The benchmarks conducted on varying hardware configurations reveal a strong, setup-based correlation among the I/O scheduler, the workload profile, the file system, and ultimately I/O performance. The empirical data discloses that most tuning efforts result in reshuffling the scheduler's performance ranking. The ramification is that the choice of an I/O scheduler has to be based on the workload pattern, the hardware setup, and the file system used. To reemphasize the importance of the discussed approach, an additional benchmark is executed utilizing a Linux 2.6 SMP system, the JFS file system, and a large RAID-0 configuration, consisting of 84 RAID-0 systems (five disks each). The SPECsfs benchmark is used as the workload generator. The focus is on determining the highest throughput achievable in the RAID-0 setup by substituting the I/O scheduler only between SPECsfs runs. The results reveal that the noop scheduler can outperform the CFQ, as well as the AS scheduler. The result reverses the order and contradicts the ranking established for the RAID-5 and RAID-0 environments benchmarked in this study. On the smaller RAID systems, the noop scheduler cannot outperform the CFQ implementation in any random I/O test. In the large RAID-0 environment, the 84 rb-tree data structures that have to be maintained (from a memory as well as a CPU perspective) in CFQ represent a substantial, noticeable overhead factor.

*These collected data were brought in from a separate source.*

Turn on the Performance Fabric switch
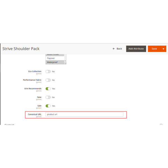Screen dimensions: 168x168 click(48, 80)
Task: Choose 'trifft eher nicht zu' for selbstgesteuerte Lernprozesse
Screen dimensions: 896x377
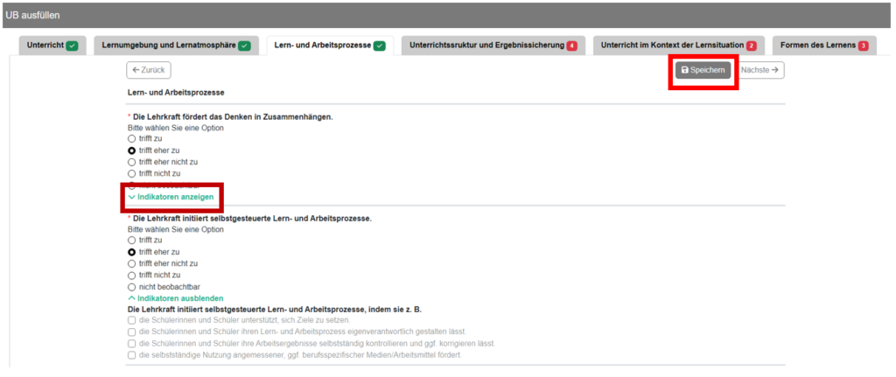Action: (x=132, y=263)
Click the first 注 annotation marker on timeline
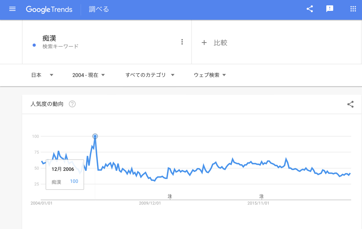The image size is (362, 229). [x=170, y=196]
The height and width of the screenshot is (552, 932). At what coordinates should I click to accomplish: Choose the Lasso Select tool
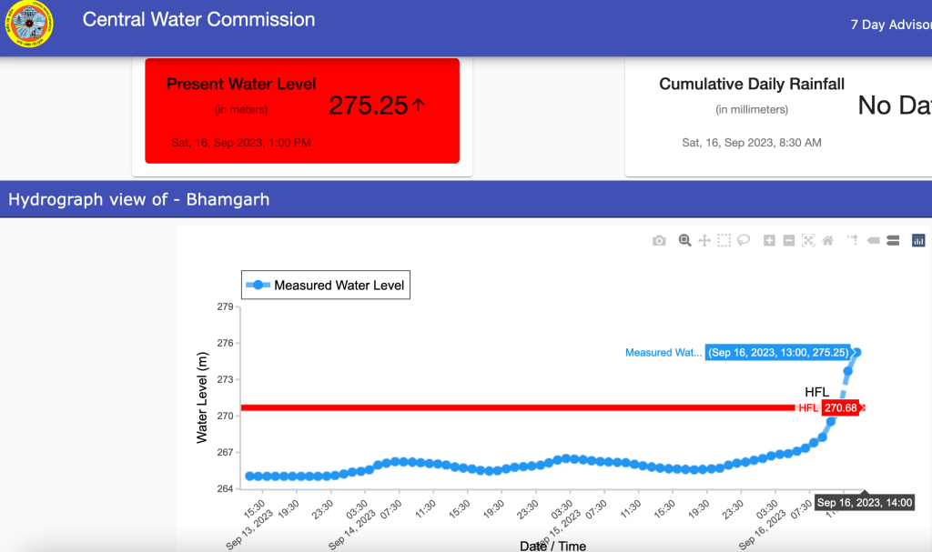(x=744, y=241)
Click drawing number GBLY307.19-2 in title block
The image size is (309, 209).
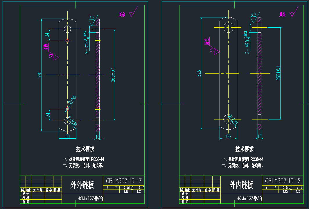tap(283, 180)
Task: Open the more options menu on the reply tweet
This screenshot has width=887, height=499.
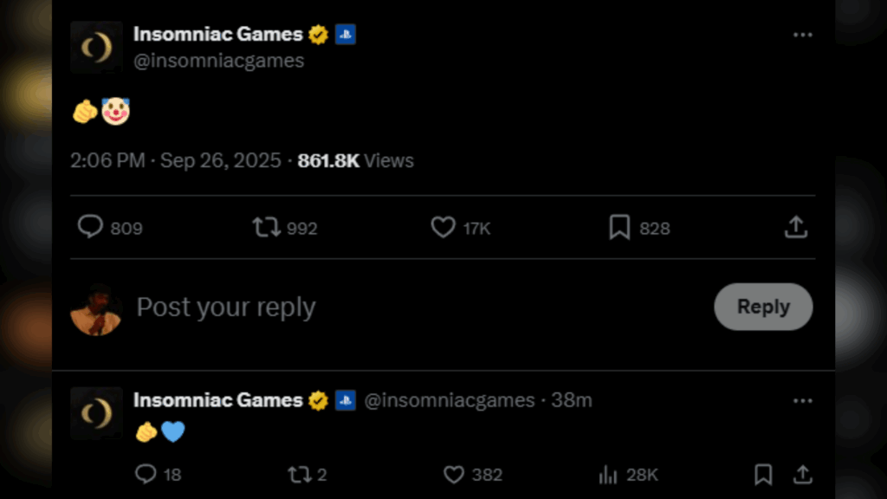Action: tap(801, 399)
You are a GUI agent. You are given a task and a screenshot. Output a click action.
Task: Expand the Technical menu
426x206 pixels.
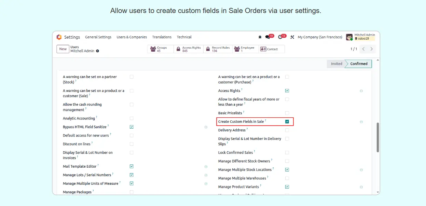pyautogui.click(x=184, y=37)
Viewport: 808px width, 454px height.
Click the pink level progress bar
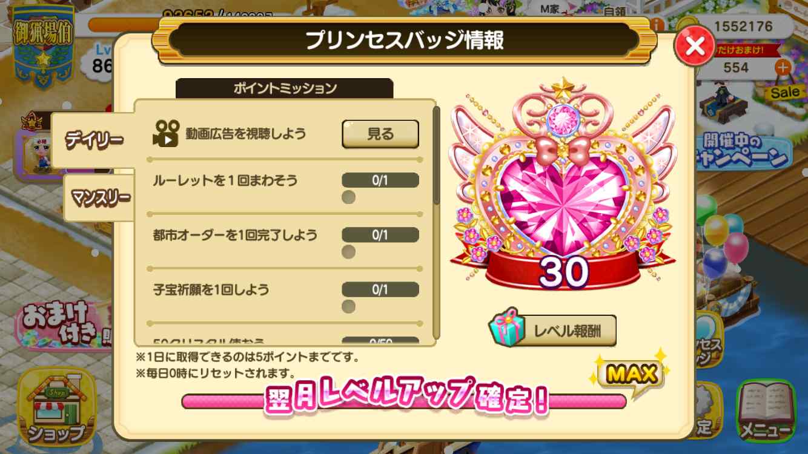[404, 401]
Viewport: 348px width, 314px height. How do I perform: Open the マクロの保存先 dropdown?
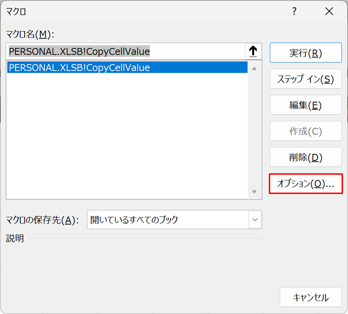174,220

The results show that no I/O scheduler consistently provides the best possible I/O performance. Although the AS scheduler excels on small configurations in a sequential read scenario, the nontuned deadline solution provides acceptable performance on smaller RAID systems. The CFQ scheduler exhibits the most potential from a tuning perspective on smaller RAID-5 systems, because increasing the nr_requests parameter provides the lowest response time. Because the noop scheduler represents a rather light-weight solution, large RAID systems that consist of many individual logical devices may benefit from the reduced memory, as well as CPU overhead encountered by this solution. On large RAID systems that consist of many logical devices, the other three implementations have to maintain complex data structures as part of the operating framework. Further, the study reveals that the proposed PID-based and tunable CFQ implementation reflects a valuable alternative to the standard CFQ implementation. The empirical data collected on a RAID-5 system supports that claim, because true fairness on a per-thread basis is introduced. Future work items include analyzing the erratic performance behavior encountered by the AS scheduler on XFS while processing a metadata-intensive workload profile. Another focal point is an in-depth analysis of the inconsistent nr_requests behavior observed on large RAID-0 systems. Different hardware setups will be used to aid this study. The anticipatory heuristics of the AS code used in Linux 2.6.5 are the target of another study, aiming at enhancing the adaptiveness of the (status quo) implementation based on certain workload conditions. Additional research in the area of the proposed PID-based CFQ implementation, as well as extending the I/O performance study into larger I/O subsystems, represents other work items that will be addressed in the near future.